* [YOUR INSTRUCTIONS]: Rewrite the records below, swapping "Screen dimensions" for "Screen size" wherever it occurs and leaving everything else unchanged.

[Records for locating described items]

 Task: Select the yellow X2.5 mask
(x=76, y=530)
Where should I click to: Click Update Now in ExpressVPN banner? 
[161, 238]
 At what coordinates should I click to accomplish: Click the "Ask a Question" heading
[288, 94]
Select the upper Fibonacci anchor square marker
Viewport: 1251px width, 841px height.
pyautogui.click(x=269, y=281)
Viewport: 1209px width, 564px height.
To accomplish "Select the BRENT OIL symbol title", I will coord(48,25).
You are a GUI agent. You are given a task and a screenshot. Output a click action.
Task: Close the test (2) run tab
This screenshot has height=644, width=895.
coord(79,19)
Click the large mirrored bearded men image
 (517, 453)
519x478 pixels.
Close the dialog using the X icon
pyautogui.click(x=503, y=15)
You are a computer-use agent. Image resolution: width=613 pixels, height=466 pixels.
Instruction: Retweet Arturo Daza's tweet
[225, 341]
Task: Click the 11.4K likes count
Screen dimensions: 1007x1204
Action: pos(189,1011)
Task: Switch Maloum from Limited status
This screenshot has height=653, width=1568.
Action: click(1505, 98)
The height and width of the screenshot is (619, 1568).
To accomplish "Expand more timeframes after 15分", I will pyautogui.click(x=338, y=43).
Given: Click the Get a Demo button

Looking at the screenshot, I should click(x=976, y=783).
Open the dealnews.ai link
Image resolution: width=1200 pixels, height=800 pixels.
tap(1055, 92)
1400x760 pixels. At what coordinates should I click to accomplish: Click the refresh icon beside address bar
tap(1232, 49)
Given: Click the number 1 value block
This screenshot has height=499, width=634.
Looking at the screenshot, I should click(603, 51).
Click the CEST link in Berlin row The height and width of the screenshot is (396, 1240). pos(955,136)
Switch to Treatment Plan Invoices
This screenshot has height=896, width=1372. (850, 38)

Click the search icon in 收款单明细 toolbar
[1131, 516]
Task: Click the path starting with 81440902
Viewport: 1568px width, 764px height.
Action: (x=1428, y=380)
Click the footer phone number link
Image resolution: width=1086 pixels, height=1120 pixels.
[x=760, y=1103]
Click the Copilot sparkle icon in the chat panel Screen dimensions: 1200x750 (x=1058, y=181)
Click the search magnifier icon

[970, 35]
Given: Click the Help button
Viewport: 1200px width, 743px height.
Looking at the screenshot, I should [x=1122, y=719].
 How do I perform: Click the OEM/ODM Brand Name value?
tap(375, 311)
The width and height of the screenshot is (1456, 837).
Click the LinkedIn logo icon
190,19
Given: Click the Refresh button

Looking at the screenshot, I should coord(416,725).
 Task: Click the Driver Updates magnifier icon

* [OUTPUT OF THE EXERCISE]:
 Task: Select the yellow X2.5 mask
(x=76, y=530)
Where should I click to: Click Update Now in ExpressVPN banner? 
[161, 238]
 At what coordinates should I click to accomplish: Click the "Ask a Question" heading
[288, 94]
Select the upper Fibonacci anchor square marker
Viewport: 1251px width, 841px height.
pyautogui.click(x=269, y=281)
Viewport: 1209px width, 564px height.
To accomplish "Select the BRENT OIL symbol title", I will coord(48,25).
You are a GUI agent. You are given a task and a screenshot. Output a click action.
Task: Close the test (2) run tab
This screenshot has height=644, width=895.
coord(79,19)
Click the large mirrored bearded men image
 (517, 453)
519x478 pixels.
Close the dialog using the X icon
pyautogui.click(x=503, y=15)
You are a computer-use agent. Image resolution: width=613 pixels, height=466 pixels.
Instruction: Retweet Arturo Daza's tweet
[225, 341]
Task: Click the 11.4K likes count
Screen size: 1007x1204
Action: pos(189,1011)
Task: Switch Maloum from Limited status
This screenshot has height=653, width=1568.
Action: click(1505, 98)
The height and width of the screenshot is (619, 1568).
To accomplish "Expand more timeframes after 15分", I will pyautogui.click(x=338, y=43).
Given: Click the Get a Demo button

Looking at the screenshot, I should click(x=976, y=783).
Open the dealnews.ai link
Image resolution: width=1200 pixels, height=800 pixels.
tap(1055, 92)
1400x760 pixels. At what coordinates should I click to accomplish: Click the refresh icon beside address bar
tap(1232, 49)
Given: Click the number 1 value block
This screenshot has height=499, width=634.
Looking at the screenshot, I should click(603, 51).
Click the CEST link in Berlin row The height and width of the screenshot is (396, 1240). pos(955,136)
Switch to Treatment Plan Invoices
This screenshot has height=896, width=1372. (850, 38)

Click the search icon in 收款单明细 toolbar
[1131, 516]
Task: Click the path starting with 81440902
Viewport: 1568px width, 764px height.
Action: (x=1428, y=380)
Click the footer phone number link
Image resolution: width=1086 pixels, height=1120 pixels.
[x=760, y=1103]
Click the Copilot sparkle icon in the chat panel Screen size: 1200x750 (x=1058, y=181)
Click the search magnifier icon

[970, 35]
Given: Click the Help button
Viewport: 1200px width, 743px height.
Looking at the screenshot, I should [x=1122, y=719].
 How do I perform: Click the OEM/ODM Brand Name value?
tap(375, 311)
The width and height of the screenshot is (1456, 837).
Click the LinkedIn logo icon
190,19
Given: Click the Refresh button

Looking at the screenshot, I should coord(416,725).
 Task: Click the Driver Updates magnifier icon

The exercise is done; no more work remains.